--- RECORDS SUPPLIED ---

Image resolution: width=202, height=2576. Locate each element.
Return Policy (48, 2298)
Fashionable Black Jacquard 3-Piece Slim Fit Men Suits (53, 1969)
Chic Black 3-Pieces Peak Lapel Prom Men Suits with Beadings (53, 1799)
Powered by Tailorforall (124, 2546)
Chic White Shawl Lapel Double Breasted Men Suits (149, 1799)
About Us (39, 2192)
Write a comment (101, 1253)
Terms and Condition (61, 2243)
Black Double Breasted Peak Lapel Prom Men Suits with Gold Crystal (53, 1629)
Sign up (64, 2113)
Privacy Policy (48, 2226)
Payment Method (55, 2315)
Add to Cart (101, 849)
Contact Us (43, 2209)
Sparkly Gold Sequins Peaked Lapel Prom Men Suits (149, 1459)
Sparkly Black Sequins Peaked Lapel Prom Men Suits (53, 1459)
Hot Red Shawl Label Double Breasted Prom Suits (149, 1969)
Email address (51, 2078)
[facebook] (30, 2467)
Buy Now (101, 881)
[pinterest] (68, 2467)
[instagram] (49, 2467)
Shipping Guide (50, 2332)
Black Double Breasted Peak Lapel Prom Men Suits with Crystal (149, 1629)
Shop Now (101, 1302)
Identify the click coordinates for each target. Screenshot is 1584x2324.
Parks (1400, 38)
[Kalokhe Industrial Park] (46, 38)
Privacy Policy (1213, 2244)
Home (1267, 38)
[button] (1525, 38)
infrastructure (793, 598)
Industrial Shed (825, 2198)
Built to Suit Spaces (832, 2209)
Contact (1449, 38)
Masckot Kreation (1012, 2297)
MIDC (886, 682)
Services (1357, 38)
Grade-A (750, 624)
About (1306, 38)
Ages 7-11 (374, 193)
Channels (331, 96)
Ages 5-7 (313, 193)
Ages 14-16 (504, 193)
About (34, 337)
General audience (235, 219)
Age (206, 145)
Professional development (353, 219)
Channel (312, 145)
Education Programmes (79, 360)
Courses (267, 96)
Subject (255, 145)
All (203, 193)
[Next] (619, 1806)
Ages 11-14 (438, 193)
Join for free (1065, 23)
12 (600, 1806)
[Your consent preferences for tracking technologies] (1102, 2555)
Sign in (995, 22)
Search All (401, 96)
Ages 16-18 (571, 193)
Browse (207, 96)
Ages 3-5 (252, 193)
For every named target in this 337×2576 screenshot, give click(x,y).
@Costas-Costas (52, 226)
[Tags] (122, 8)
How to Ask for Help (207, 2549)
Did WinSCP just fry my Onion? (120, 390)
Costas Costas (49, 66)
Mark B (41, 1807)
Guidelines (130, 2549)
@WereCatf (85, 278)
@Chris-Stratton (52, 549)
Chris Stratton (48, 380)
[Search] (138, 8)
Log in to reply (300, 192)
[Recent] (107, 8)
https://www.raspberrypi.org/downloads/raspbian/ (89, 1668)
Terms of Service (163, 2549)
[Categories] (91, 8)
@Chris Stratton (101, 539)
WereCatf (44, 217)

---

Copy down every line of the entries containing the word "Stratton".

@Chris-Stratton (52, 549)
Chris Stratton (48, 380)
@Chris Stratton (101, 539)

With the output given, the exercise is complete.